En la revuelta mediática de la carrera a la presidencia, que ha inundado los medios de comunicación y las redes sociales de noticias, muchas de las cuales falsas, una ha pasado casi por completo desapercibida. Se trata de la aprobación hace unas semanas, en segundo debate en la Cámara de Representantes, de un proyecto de ley que prohibiría entre otras cosas las corridas de toros, las peleas de gallos y las corralejas.
Esta cuestión que puede parecer algo secundario e insignificante, ante las perspectivas desoladoras que deja entrever la polarización política en estas elecciones, es esencial en el momento histórico que atraviesa Colombia.
La llamada “fiesta brava” tuvo cierto sentido, con su carga simbólica de la dominación de lo salvaje por el hombre. Esta prueba de la superioridad del hombre sobre la naturaleza y lo animal, tuvo históricamente un lugar central en la cultura popular de estos territorios tan naturalmente inhóspitos. Sin embargo, como país y como sociedad, hemos sobrepasado cualquier necesidad de demostrar nuestro aparente dominio de lo natural. De esto son pruebas entre otras, varias catástrofes ambientales que afligen a Colombia, un “Niño” cada vez más destructor, llamado a empeorar con el tiempo, hasta el vergonzoso derrame de petróleo en Santander.
Pero creo que peor aún, es el mensaje que la tauromaquia puede transmitir en una sociedad como la nuestra. Aunque decorada por una elaborada parafernalia de tradiciones, música y fiesta, se trata esencialmente de una celebración de la violencia, que tiene como cúspide la muerte del animal. El hombre, con el morbo que lo caracteriza, ha disfrutado con la sangre desde tiempos prehistóricos.
En su momento, las luchas de los juegos romanos no solo eran apreciadas por el pueblo, además se juzgaba la calidad, en función de la cantidad de muertos que dejaba. Pero con los siglos llegamos a considerar como intolerable la crueldad de enfrentar verdaderas fieras, con instintos y capacidad de matar, con simples hombres, en el mejor de los casos gladiadores bien armados, pero más frecuentemente con simples cristianos indefensos.

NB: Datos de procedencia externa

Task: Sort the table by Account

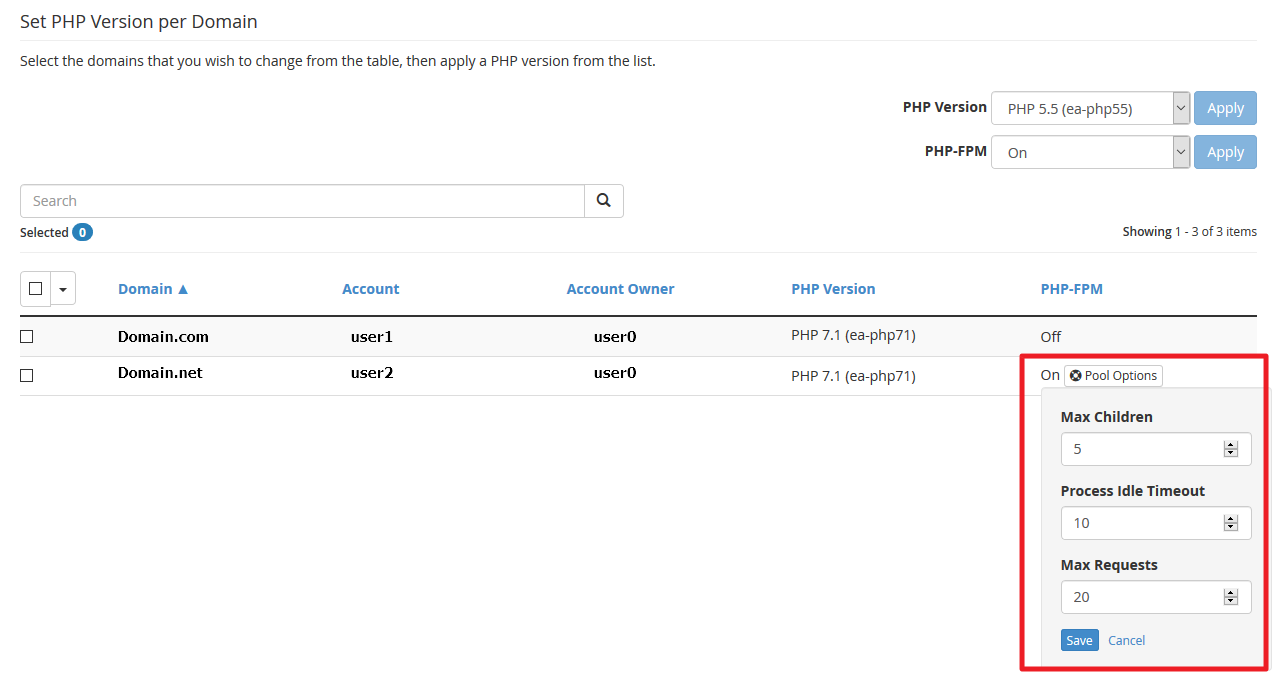Action: pyautogui.click(x=370, y=288)
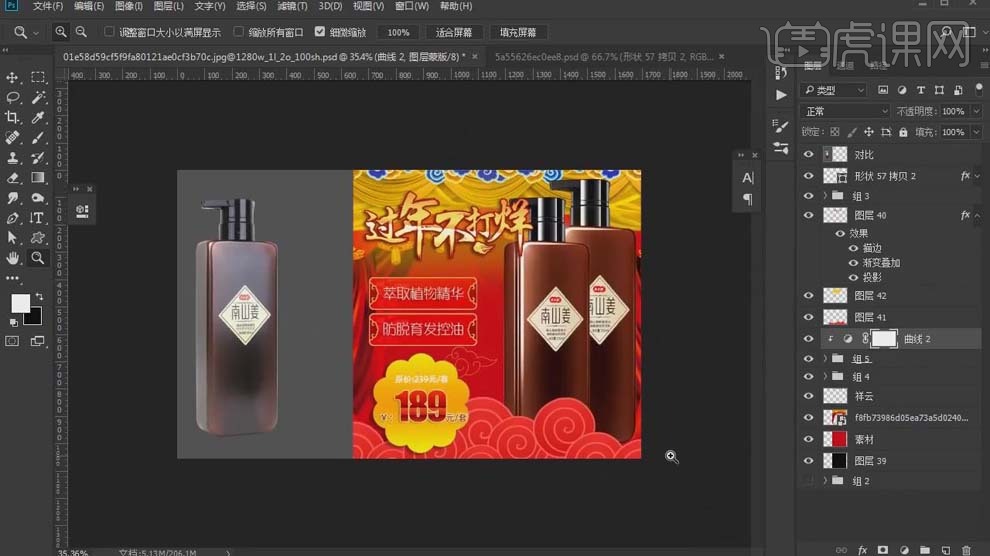Select the Crop tool

pos(13,117)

Hoy nos encontramos ante una situación opuesta, en la que comenzamos a considerar cruel obligar a un animal a tal enfrentamiento, al que muchas veces hay que empujarlo al combate, frente a hombres preparados y entrenados, armados para la contienda.

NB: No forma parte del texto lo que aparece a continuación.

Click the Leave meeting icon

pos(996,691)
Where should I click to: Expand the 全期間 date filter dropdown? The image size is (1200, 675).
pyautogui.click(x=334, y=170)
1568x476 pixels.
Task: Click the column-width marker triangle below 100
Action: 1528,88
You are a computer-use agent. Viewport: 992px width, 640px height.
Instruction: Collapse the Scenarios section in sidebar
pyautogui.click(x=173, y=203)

Sin siquiera abordar la desigualdad del enfrentamiento, que no es prueba de valentía (el resultado es previsible), ni es razonable el claro maltrato al cual son sometidos cientos de animales, para el simple entretenimiento popular.
Estos espectáculos terminan normalizando y naturalizando un ambiente de violencia, en una sociedad que apenas es capaz hoy de dar los primeros pasos hacia el fin de un conflicto armado, del cual somos víctimas hace más de medio siglo.

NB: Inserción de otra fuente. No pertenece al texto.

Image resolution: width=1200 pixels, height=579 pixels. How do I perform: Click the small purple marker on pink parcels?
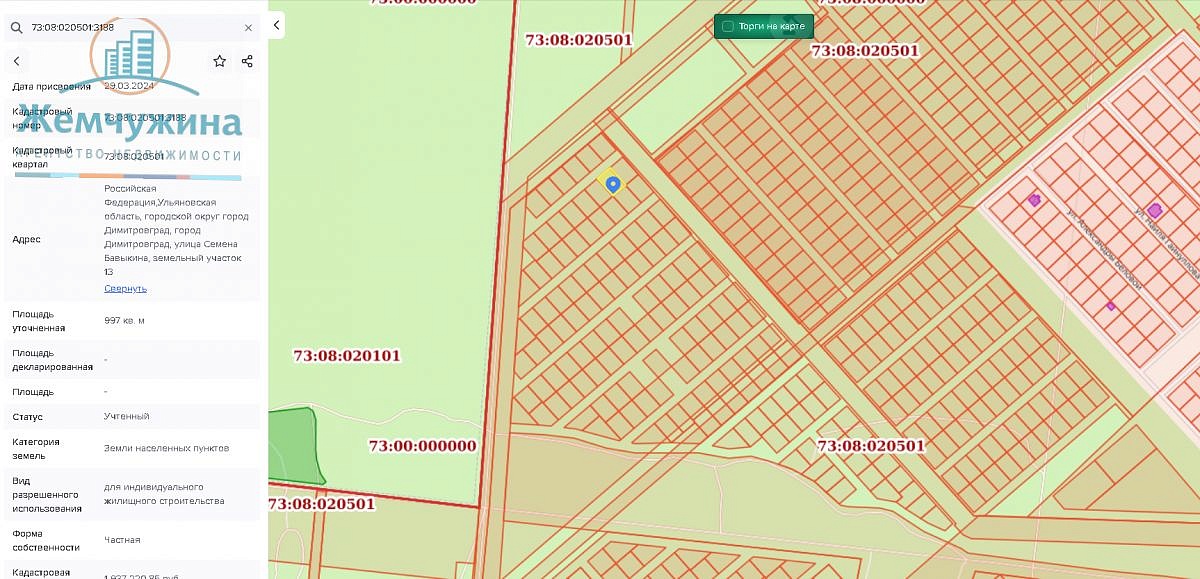pyautogui.click(x=1110, y=306)
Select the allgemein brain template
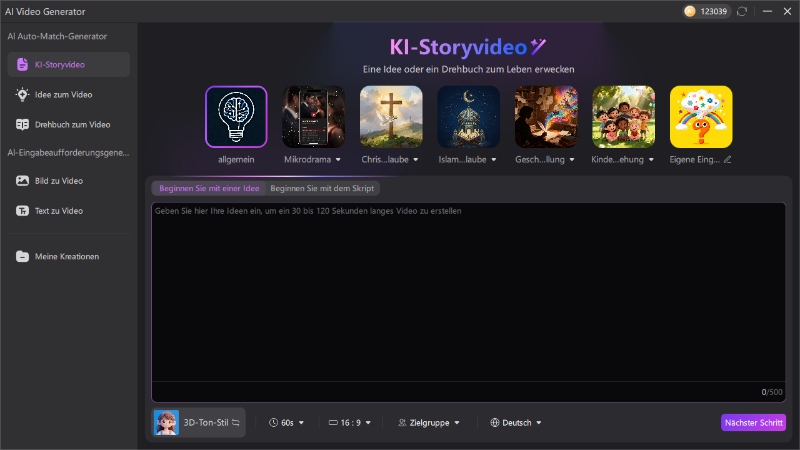Image resolution: width=800 pixels, height=450 pixels. 236,116
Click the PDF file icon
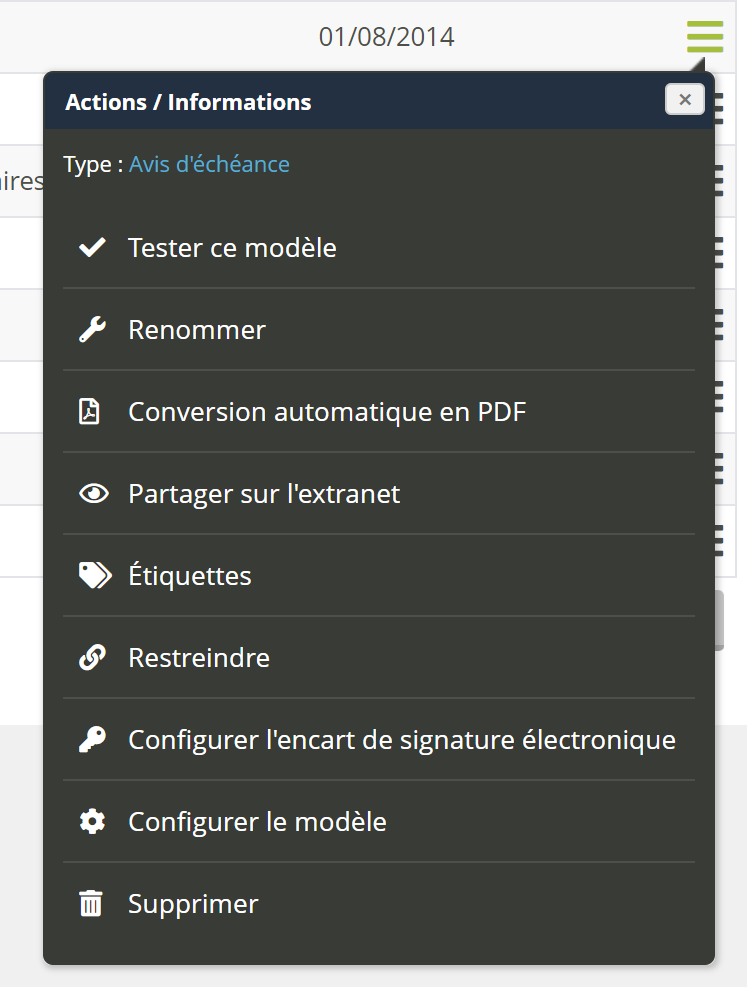 point(91,412)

Esto es cierto para todo el espectro social, democratizando así la violencia, desde las clases más populares, hasta las castas dirigentes de este país que siempre han disfrutado con la brutalidad del toreo. Lo más grave del asunto es la gran cantidad de niños y adolescentes, en plena formación que encontramos en las graderías de las plazas de toros del país. ¿Es realmente una buena enseñanza, aquella de someter, humillar y abusar del más débil?
Muchos dirán que las corridas son parte esencial de la identidad colombiana, en particular de la cultura manizaleña. Si bien estas han sido apreciadas, son un lugar privilegiado de socialización y de festejo en las ferias de Manizales, creo que podemos y debemos aspirar a expresar nuestra cultura por medios más pacíficos.
Las tradiciones no son obra “divina”. Evolucionan y cambian con el tiempo, con lo que consideramos aceptable en cuanto sociedad. Sin esta evolución serían “tradicionales” centenares de actos que hoy repudiamos (no es sino mencionar entre otros, los castigos corporales que vivieron nuestros mayores porque era la manera “tradicional” de inculcar disciplina; las peleas de perros que consideramos hoy, afortunadamente y de manera casi unánime como aberrantes; los “contrincantes” no entran en disputa por decisión propia, ni tienen consciencia al ir al “encuentro”.
Esto debería ser especialmente cierto para una ciudad que como Manizales, siempre ha valorado y ha querido presentarse ante propios y extraños como la capital de la educación, de la cultura, de las humanidades y de la tolerancia.
Vale la pena pensarlo, ¡mi Manizales del alma!